Leo Nolan

Personal information
- Born: Leo Thomas Nolan 10 December 1911
- Died: 27 January 1979 (aged 66)

Sport
- Country: New Zealand
- Sport: Wrestling

Achievements and titles
- National finals: Bantamweight champion (1933, 1934, 1935, 1937, 1938) Flyweight champion (1935) Lightweight champion (1936)

= Leo Nolan (wrestler) =

New Zealand wrestler

Leo Thomas Nolan (10 December 1912 – 27 January 1979) was a New Zealand wrestler who represented his country at the 1938 British Empire Games.

==Biography==
Born on 10 December 1911, Nolan was the son of Thomas Nolan and Evelyn Beatrice Nolan (née Williams).

Representing Wellington, Nolan won several New Zealand amateur wrestling titles: he was the bantamweight champion in 1933, 1934, 1935, 1937 and 1938; the flyweight champion in 1935; and the lightweight champion in 1936.
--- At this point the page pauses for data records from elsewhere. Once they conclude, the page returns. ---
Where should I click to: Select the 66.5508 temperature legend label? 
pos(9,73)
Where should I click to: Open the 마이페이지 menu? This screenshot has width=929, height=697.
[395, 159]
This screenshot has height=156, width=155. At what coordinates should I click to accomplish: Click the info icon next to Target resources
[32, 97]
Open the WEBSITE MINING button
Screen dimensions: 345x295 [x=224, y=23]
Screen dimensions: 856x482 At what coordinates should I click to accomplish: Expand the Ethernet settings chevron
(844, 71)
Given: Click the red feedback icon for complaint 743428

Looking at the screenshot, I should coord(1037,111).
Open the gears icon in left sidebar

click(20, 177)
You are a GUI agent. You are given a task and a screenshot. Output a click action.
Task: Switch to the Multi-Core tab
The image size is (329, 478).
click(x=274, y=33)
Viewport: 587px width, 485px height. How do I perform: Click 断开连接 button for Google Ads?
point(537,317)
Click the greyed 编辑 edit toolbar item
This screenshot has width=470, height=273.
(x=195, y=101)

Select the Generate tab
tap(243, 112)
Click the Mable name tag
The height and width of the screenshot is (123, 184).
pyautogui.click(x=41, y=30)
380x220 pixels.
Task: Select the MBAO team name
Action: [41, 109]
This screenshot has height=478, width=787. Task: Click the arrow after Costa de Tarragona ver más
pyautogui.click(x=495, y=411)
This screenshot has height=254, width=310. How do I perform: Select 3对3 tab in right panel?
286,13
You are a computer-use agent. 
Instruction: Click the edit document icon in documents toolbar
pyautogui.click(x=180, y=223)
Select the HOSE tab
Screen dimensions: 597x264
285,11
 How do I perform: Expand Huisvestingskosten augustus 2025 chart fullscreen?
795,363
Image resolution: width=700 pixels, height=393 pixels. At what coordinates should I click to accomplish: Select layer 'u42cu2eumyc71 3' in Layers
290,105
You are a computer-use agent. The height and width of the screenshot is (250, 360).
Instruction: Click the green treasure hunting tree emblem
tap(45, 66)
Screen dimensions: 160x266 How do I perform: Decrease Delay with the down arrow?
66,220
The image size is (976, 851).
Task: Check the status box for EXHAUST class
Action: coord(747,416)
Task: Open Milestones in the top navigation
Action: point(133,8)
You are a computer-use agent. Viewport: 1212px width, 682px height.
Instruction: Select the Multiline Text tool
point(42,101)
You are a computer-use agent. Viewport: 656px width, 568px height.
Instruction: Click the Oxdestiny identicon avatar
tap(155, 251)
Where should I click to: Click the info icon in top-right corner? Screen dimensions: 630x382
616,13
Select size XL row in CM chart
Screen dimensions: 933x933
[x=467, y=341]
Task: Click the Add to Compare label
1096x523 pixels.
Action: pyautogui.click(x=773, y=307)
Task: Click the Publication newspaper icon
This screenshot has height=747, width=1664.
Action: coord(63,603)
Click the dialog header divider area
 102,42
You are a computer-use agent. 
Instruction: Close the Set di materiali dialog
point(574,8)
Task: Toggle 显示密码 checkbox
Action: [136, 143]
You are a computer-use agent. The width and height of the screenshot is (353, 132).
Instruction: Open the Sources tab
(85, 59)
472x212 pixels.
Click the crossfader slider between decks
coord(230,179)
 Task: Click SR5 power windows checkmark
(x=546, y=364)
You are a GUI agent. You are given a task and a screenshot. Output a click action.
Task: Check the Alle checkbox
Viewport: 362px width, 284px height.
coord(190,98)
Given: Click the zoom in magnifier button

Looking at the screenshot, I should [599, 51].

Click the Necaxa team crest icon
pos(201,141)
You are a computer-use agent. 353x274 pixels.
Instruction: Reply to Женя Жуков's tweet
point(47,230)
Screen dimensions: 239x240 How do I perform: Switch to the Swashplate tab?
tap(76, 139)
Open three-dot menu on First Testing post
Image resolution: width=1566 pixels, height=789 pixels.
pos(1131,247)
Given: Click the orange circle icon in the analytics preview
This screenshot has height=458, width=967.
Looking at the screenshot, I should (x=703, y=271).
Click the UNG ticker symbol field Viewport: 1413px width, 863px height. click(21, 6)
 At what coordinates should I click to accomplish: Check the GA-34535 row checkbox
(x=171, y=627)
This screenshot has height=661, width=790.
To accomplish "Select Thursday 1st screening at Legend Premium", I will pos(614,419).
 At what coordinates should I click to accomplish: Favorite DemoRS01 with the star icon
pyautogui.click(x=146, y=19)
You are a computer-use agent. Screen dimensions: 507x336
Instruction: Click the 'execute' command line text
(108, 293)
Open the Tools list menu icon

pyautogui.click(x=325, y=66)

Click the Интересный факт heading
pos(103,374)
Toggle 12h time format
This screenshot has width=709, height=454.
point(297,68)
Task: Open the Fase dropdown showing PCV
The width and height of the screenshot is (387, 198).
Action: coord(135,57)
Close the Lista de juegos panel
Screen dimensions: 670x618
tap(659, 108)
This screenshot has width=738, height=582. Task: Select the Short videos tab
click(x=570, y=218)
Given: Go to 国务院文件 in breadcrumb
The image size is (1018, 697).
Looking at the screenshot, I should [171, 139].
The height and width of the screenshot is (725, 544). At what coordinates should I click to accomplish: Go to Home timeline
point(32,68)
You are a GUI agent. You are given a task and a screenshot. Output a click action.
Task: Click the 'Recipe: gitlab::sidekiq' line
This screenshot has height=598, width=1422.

At the 1938 British Empire Games in Sydney, Nolan competed in the freestyle wrestling bantamweight (57 kg) division. In the preliminary rounds, he defeated the Australian, Ted Purcell (who went on to win the gold medal), by one fall; but lost to Englishman Ray Cazaux (the eventual bronze medalist) by one fall. In the semi-finals, Nolan was defeated by the Canadian competitor, Vernon Blake, and finished in fourth place.

During World War II, Nolan served as a driver in the 2nd New Zealand Expeditionary Force.

Nolan died on 27 January 1979, and he was buried at Paraparaumu Cemetery.